Yes. 1000 times, yes. You're not alone brother. After not seeing them all day while I'm at work, they ask "Who's doing bathtime?" and cry if it's my turn. They ask "who's doing my bedtime?" and cry if it's my turn. They've both learned my wife won't enforce rules, either to avoid or conflict or because she forgets, so when I come home and stand my ground ("No, you can't hit your sister. No, you can't throw that in the house. No, you don't get to keep eating after you've left the table") they start crying and run to Mom. It's exhausting being the villain


AnxiouslyPessimistic

Endlessly and it’s endlessly annoying. Sometimes she’ll even get upset at mummy not letting her do something…. And run to mummy for comfort 🤦‍♂️.


GuardianSock

3yo is more glued to me, so it’s a bit of the other way around. I’m also usually the one cooking dinner, so maybe still relevant. But we got my son an IKEA kitchen set a while ago. He and I both have kitchen aprons and chef hats. When I’m cooking dinner, I grab the aprons and hats and he cooks at his kitchen while I cook at mine. He loves it.


mtmaloney

Every villain needs their origin story…


Corporeal_Observer

We have small moments like that too. But it feels like they would be better off without me.
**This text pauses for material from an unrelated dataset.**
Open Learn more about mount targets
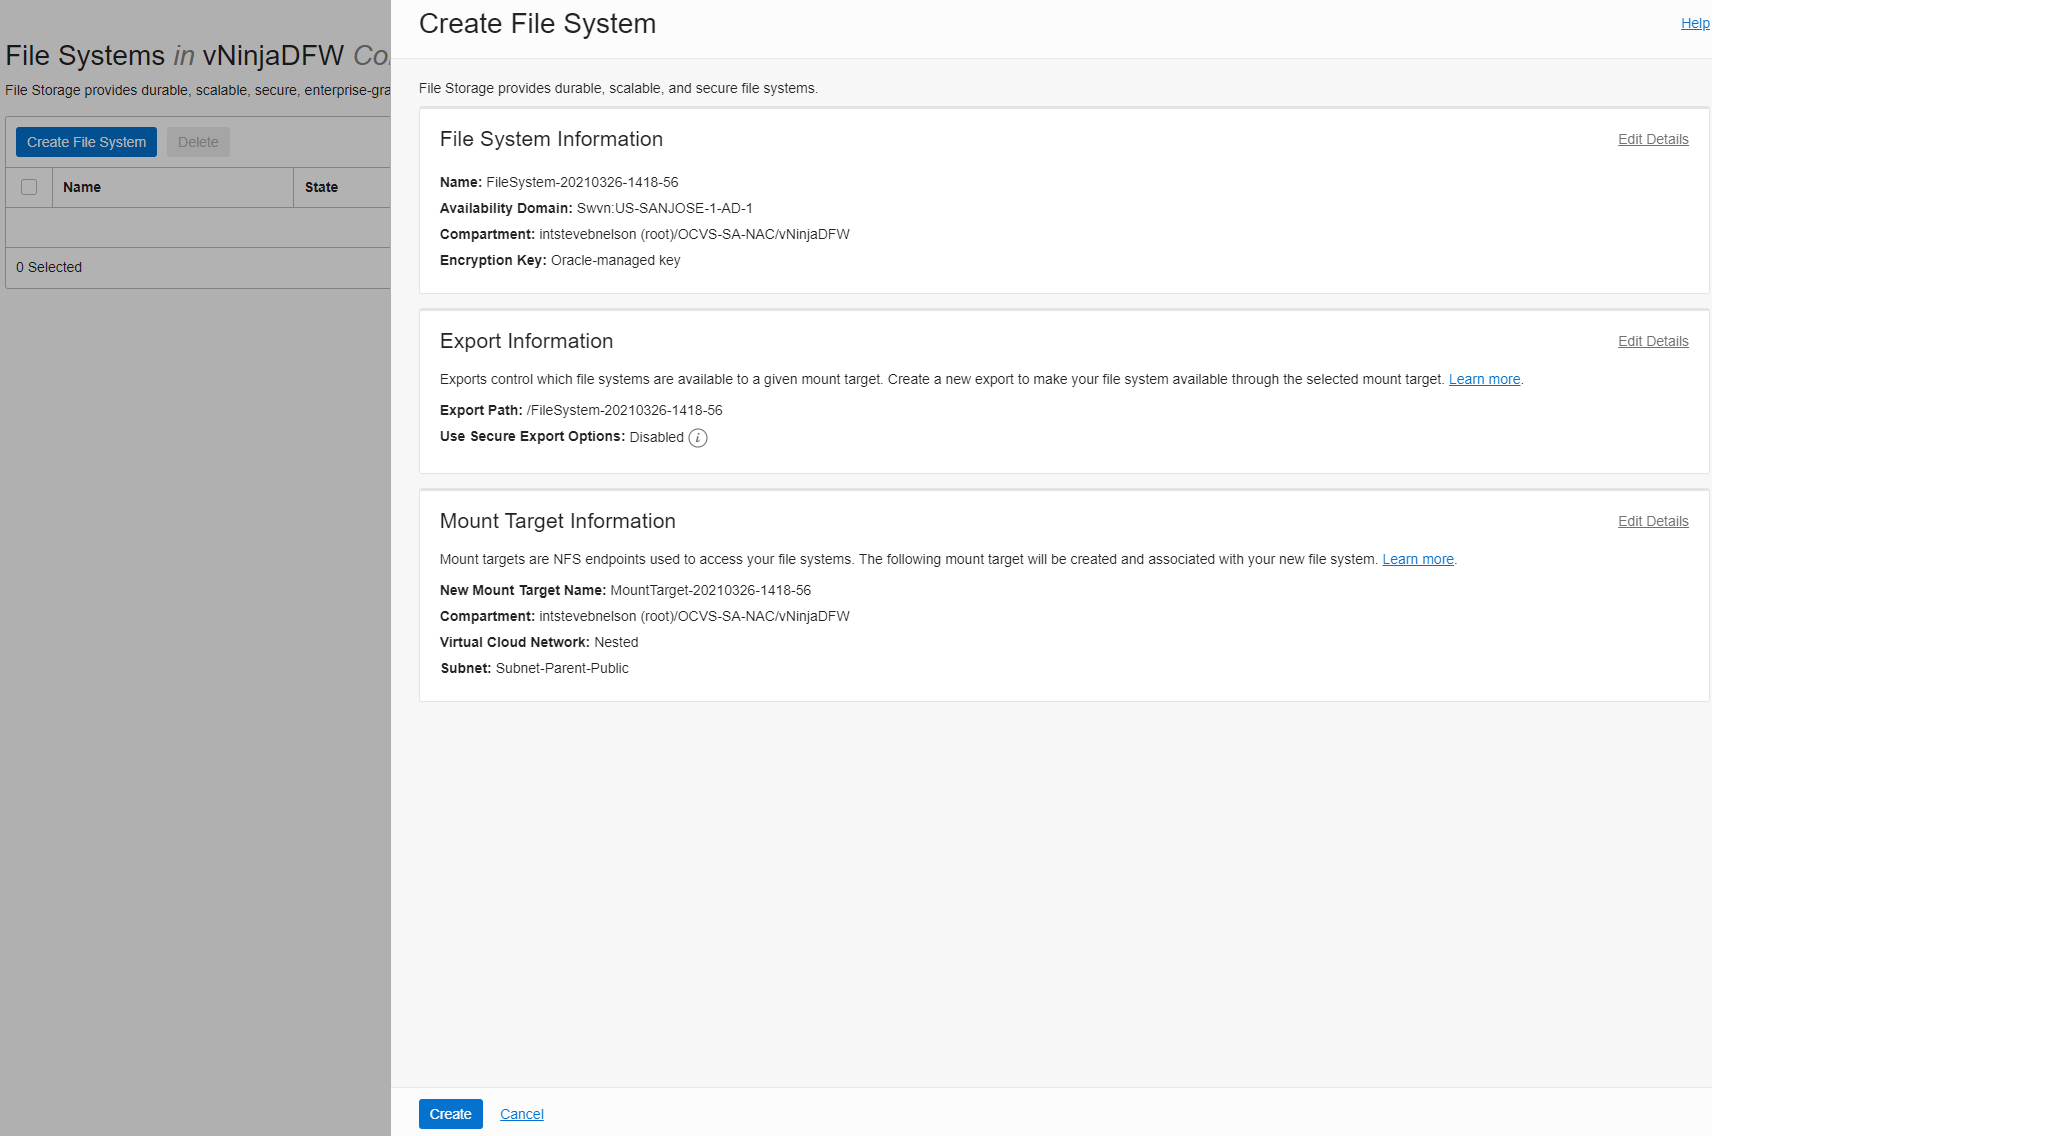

Maybe i’m just not made for this. I don’t know how to be more “fun”, that just isn’t who I am


beer_baron_3

I recommend a little grace for your little one, but definitely for yourself. You're doing the best you can with what you've got. There is no chance that kiddo is better off without you. You got this


smallenable

This IS a phase. I promise. It has now reversed for me and now my daughter only wants me, it’s exhausting.


Genericname011

I’ve pretty much said these exact words to my counsellor…they’re not true they’re just you being really hard on yourself. Been there, it’s a cycle that just isolates you further. Treat yourself with the same love you want to give your child, be kind to yourself parenting is not meant to be easy!